Selexipag is an oral, selective IP prostacyclin agonist, structurally distinct from prostacyclin itself [48]. Subgroup analysis of CTD-PAH patients included in the GRIPHON trial demonstrated that the treatment effect of selexipag on the primary composite endpoint of morbidity and mortality in the CTD-PAH subgroup was consistent with the effect in the overall Group 1 PAH study population [46]. Overall, selexipag reduced the risk of composite morbidity/mortality events of patients with CTD-PAH by 41% [46]. Importantly, this subgroup analysis also described a more rapid progression of SSc-PAH compared to SLE-PAH in both the selexipag and placebo groups.

Riociguat

Riociguat is a soluble guanylate cyclase stimulator which increases nitric oxide and promotes vascular smooth muscle relaxation. The Pulmonary Arterial Hypertension Soluble Guanylate Cyclase-Stimulator Trial 1 (PATENT-1) was a phase 3, double-blinded, randomized control trial of riociguat which was performed on 443 patients with symptomatic PAH, a pulmonary vascular resistance >300 dyn·sec·cm–5, a mean pulmonary-artery pressure of at least 25 mmHg, and a 6-minute walk distance of 150 to 450 meters. Of these patients, 111 patients carried a diagnosis of PAH-CTD [49]. Patients were randomized to placebo or either high-dose (2.5 mg TID) or lower-dose (1.5 mg TID) riociguat, and the primary endpoint of six-minute walk distance (6MWD) was observed. The study found that 6MWD improved significantly in the treatment group over the treatment time of 12 weeks by a mean of 30 meters in the higher-dose group. As presented in the supplementary appendix, this effect persisted in the connective tissue disease (CTD) subgroup. Of the 96 patients with CTD who completed the trial, the mean change in 6MWD for riociguat was positive 18 meters compared to negative 8 meters observed in the placebo group. Furthermore, PATENT-2, the extension study for this trial, observed that these improvements in functional capacity persisted over the extension period of 1 year [50].

Immunosuppression

There is fairly limited data on immunosuppression’s role in PAH-CTD. A 2008 retrospective analysis investigated the role of first-line immunosuppression in PAH. In this analysis of 23 patients treated with or without pulmonary vasodilators at baseline, patients were treated with 6 months of cyclophosphamide then a prednisone burst and taper, followed by maintenance immunosuppression at discretion of rheumatologist. Seventeen patients received immunosuppression alone and six in combination with PAH vasodilator therapy (three with bosentan, three with epoprostenol, and one with treprostinil). This analysis found that 8 of 16 (50%) of SLE- or MCTD-associated PAH patients responded to first-line immunosuppression alone, and 4 of 7 (57.1%) of those treated with both immunosuppression and vasodilators were responders, reporting improved NYHA functional class, 6-minute walking distances, and mean pulmonary artery pressures. Furthermore, responders were more likely to have better baseline functionality and hemodynamic parameters [51].

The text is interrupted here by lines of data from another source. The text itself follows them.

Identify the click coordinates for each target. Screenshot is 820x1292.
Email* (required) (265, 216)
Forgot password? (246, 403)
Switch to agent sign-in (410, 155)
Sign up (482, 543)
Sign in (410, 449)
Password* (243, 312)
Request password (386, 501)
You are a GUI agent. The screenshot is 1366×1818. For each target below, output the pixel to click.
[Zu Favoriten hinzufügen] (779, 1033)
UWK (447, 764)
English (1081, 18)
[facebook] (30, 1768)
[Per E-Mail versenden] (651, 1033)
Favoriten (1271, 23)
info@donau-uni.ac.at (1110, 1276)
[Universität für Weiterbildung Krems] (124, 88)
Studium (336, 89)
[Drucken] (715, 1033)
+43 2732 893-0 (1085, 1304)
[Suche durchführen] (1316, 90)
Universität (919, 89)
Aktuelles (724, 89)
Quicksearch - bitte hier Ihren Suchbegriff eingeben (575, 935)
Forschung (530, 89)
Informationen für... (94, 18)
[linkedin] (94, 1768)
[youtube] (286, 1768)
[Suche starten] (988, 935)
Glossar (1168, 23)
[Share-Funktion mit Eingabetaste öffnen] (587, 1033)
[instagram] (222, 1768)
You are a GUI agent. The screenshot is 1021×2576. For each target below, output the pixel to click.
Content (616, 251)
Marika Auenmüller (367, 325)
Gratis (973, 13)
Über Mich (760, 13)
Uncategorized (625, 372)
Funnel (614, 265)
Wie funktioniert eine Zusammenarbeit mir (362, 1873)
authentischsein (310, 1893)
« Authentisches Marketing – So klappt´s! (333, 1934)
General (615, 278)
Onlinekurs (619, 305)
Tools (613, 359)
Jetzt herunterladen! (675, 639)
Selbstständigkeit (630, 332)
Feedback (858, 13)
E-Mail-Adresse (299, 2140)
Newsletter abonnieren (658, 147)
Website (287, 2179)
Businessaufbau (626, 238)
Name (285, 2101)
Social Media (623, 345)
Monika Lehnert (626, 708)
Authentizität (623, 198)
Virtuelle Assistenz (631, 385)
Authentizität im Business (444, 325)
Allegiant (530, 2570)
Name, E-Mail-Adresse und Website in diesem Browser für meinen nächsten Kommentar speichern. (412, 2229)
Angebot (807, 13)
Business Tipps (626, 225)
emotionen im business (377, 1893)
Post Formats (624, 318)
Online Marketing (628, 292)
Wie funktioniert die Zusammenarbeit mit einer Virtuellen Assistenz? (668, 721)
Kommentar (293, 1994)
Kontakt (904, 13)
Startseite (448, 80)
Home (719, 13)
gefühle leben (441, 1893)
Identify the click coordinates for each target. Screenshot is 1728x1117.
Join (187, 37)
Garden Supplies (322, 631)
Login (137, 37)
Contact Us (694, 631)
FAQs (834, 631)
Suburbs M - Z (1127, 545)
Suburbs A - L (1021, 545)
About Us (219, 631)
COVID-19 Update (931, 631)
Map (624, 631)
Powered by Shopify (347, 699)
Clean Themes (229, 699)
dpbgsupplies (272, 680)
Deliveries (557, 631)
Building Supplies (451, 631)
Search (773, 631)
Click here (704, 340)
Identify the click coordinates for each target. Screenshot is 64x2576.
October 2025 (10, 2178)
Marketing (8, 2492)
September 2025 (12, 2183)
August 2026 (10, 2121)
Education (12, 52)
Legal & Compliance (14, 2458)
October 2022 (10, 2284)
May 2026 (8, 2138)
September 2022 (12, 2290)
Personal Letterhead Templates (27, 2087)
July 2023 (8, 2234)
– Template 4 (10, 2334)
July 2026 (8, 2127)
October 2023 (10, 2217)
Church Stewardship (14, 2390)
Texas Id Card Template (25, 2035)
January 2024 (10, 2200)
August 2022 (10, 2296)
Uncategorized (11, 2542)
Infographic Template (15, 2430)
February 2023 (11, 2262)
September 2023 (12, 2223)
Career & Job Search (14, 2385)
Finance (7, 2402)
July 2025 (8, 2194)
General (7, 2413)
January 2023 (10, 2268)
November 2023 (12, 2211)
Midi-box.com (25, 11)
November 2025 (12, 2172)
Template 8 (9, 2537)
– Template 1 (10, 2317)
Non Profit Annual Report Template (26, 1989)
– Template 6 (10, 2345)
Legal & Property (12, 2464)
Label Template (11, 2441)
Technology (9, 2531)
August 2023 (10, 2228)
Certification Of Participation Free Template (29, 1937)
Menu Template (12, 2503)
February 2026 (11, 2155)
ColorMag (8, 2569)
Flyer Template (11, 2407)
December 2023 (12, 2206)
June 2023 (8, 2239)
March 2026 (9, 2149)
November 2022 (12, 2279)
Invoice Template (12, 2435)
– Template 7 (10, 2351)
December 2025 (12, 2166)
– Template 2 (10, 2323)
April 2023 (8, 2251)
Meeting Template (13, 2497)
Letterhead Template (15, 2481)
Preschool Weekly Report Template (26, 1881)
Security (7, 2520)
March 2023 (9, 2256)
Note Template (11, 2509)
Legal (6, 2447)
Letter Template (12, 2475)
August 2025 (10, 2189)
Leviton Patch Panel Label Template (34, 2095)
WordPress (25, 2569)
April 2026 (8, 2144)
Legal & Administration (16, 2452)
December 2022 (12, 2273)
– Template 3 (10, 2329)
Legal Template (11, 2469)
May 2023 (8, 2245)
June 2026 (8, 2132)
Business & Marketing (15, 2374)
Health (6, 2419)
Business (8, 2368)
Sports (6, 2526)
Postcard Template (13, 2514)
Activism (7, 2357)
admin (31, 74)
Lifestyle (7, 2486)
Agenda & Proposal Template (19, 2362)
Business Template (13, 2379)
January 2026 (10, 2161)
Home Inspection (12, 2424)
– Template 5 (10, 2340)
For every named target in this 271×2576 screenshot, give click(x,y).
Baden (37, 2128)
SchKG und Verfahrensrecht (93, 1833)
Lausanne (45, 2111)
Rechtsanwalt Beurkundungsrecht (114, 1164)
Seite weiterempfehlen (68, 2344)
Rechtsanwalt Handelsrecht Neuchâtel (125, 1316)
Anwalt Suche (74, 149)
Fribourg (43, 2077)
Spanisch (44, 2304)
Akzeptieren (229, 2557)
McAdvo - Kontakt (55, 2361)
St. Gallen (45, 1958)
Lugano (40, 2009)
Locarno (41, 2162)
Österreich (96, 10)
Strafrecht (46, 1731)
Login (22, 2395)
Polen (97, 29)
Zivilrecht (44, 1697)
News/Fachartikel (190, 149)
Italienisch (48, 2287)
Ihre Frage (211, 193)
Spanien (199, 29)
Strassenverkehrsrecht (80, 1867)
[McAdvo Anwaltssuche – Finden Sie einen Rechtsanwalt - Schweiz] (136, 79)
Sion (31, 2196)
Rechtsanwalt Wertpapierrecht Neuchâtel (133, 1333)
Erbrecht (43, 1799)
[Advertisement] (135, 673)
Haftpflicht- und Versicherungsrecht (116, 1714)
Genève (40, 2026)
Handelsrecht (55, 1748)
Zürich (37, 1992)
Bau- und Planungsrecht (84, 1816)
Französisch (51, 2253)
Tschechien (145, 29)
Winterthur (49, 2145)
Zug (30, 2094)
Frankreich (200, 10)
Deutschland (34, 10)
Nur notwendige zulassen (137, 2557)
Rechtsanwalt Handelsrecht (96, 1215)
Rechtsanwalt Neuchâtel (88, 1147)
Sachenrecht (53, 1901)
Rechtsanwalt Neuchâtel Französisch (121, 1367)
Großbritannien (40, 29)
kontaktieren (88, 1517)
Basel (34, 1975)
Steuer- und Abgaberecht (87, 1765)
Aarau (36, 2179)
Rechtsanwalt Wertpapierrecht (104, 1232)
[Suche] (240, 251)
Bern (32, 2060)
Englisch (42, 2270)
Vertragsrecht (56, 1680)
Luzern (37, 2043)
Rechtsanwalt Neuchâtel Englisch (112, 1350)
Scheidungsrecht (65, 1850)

Conclusion and Future Directions

At present, epidemiologic and clinical trial data support the use of standardized, routine early detection and screening programs for PAH in patients with scleroderma spectrum diseases. Furthermore, early, aggressive treatment has been shown to alter the clinical course of SSc-PAH. A pressing need exists to more fully elucidate the epidemiology of other CTD-PAH subtypes on a global scale. This is especially important in the Asia-Pacific region, where the prevalence of SLE-PAH is much higher than in the Western world. Well-designed epidemiological studies that accurately assess the regional prevalence of both CTD subtypes as well as CTD-PAH (diagnosed by right heart catheterization) have the potential to improve outcomes by identifying regions that may benefit from early detection and screening programs. In addition, it is important to continue the recent trend of using prespecified, subgroup analyses in clinical trials that help to both better characterize CTD subgroups and assess the potential for variations in drug response.